* _Material provided_:
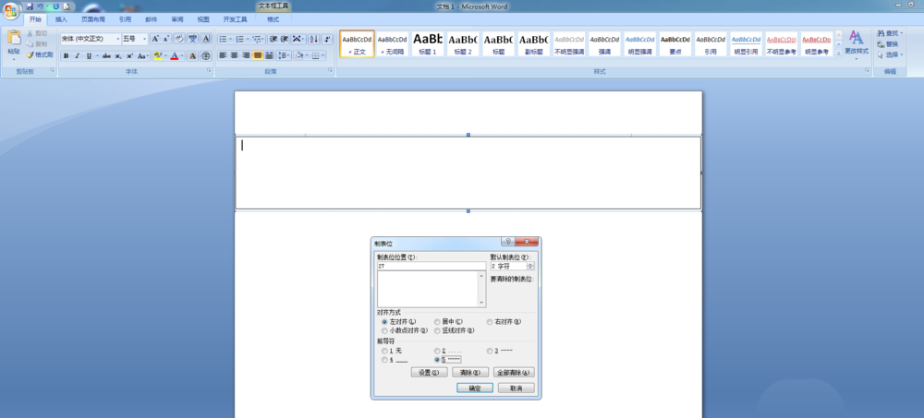This screenshot has width=924, height=418.
Task: Click the Office button logo
Action: 12,11
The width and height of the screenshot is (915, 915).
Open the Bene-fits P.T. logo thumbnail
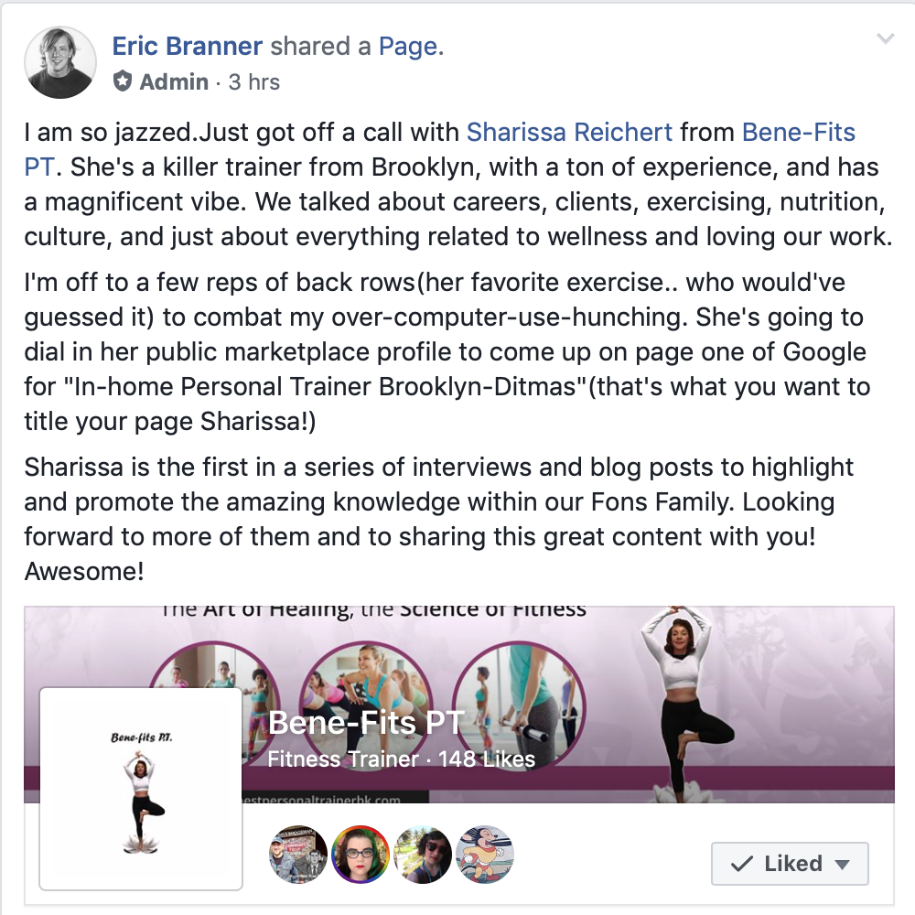point(141,789)
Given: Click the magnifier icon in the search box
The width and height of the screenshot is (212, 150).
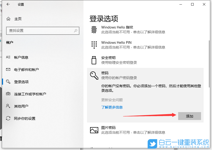Looking at the screenshot, I should click(x=76, y=31).
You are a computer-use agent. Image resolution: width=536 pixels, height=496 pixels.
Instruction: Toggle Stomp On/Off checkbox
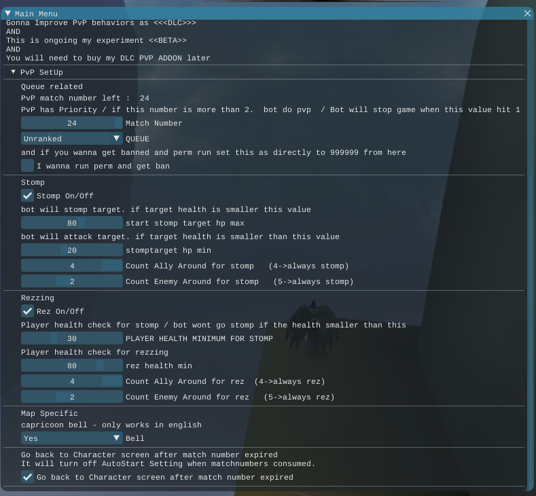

* _Task description_: Filter the rows, keeping each line that contains the word "logo".

* _Answer for the task_:
Task: Click the Office button logo
Open the Bene-fits P.T. logo thumbnail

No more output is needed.